▶ Extract to read:
============

Several recent studies reported physiological and behavioral results supporting optimal feedback control28,29,30,31,32. For example, representations of MI neurons do not always remain constant across behavioral contexts but change their sensitivity according to the task33. There exists a flexible and sophisticated long latency reflex that is similar to the later voluntary response34 and has an internal model of limb dynamics35. Diedrichsen successfully demonstrated that both feedback control and the adaptation of two hands change optimally according to the current bimanual task requirements36.

The feedback controller itself is consistent with the desired trajectory hypothesis. Some recent models have progressively incorporated the feedback controller into the feedforward controller with a trajectory planner37,38. These models can deal with interactive movements with objects as well as target shifts during the movements. Much evidence suggests the existence of sophisticated long-latency feedback and it is possible that such high-level feedback systems are dedicated to an optimal feedback control law. However, it is still unclear whether the feedback gain is in fact effectively modified online so that it can optimize the performance. The gain may be sophisticated but sub-optimal39 and it may be already preplanned and executed in a feedforward manner25. By controlling stiffness (i.e., the feedback gain using a feedforward mechanism), the effect of signal-dependent noise can be reduced without complicated online computation of feedback gains40. This schema (i.e., desired trajectories combined with feedforward impedance control) allows us to explain the decrease in variance at task constraints5,41. The variance at the targets can be decreased because the trajectories are corrected towards the desired trajectory with a preplanned gain that is higher than that at midpoints. Thus, even if the path variance were to decrease near via-points, we could not conclude that the motor control system employed the optimal feedback control law. Further investigations will be performed to demonstrate the existence of real-time and optimal modulation of feedback gain.

============

▶ Data section:

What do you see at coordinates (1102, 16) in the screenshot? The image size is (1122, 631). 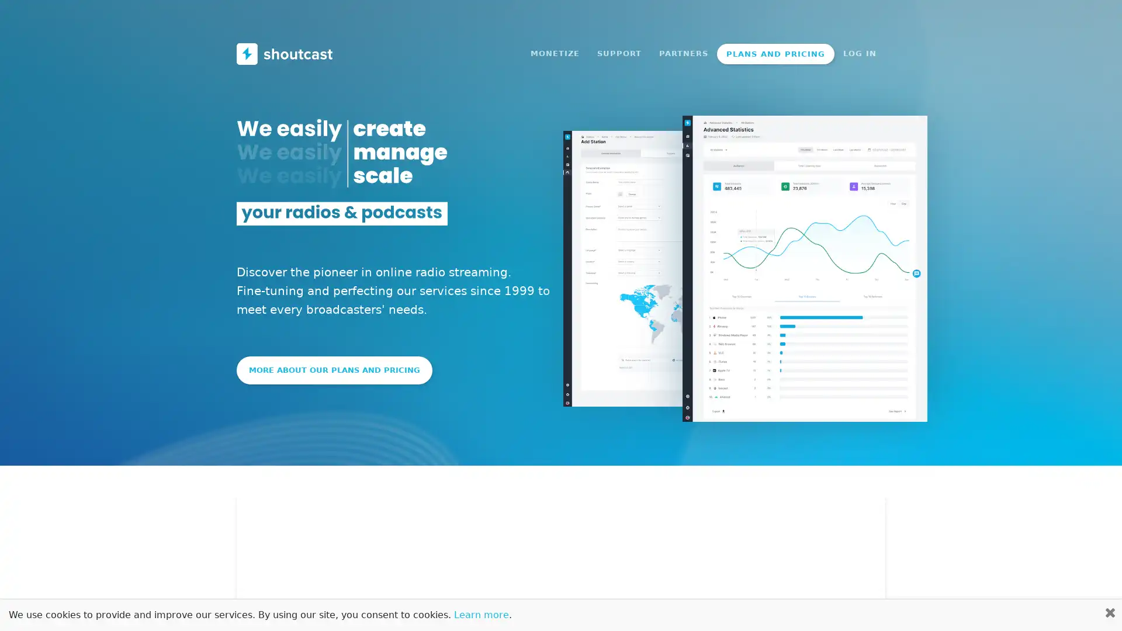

============

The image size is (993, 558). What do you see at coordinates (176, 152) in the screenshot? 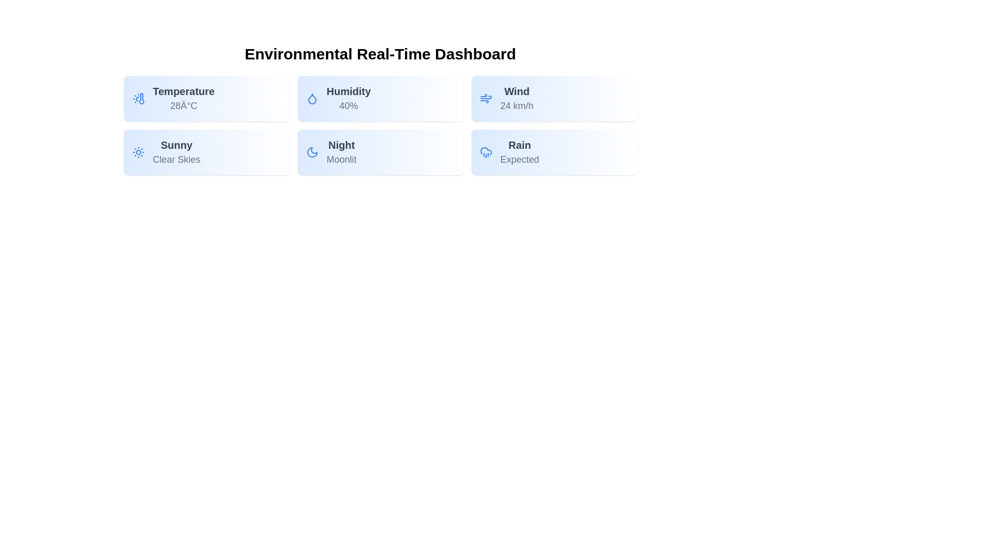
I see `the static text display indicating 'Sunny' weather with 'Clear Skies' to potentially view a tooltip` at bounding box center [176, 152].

============

▶ Stated goal:
Do the following statements agree with the passage on optimal feedback control? For each, answer yes or no and quote the words of the passage that decide it.
1. The passage says it remains unclear whether the feedback gain is effectively modified online to optimize performance.
2. The passage says that controlling stiffness requires complicated online computation of feedback gains.
3. The passage says a decrease in path variance near via-points would show that the motor control system uses the optimal feedback control law.

▶ Task output:
1. Yes: "However, it is still unclear whether the feedback gain is in fact effectively modified online so that it can optimize the performance."
2. No: "the effect of signal-dependent noise can be reduced without complicated online computation of feedback gains"
3. No: "even if the path variance were to decrease near via-points, we could not conclude that the motor control system employed the optimal feedback control law."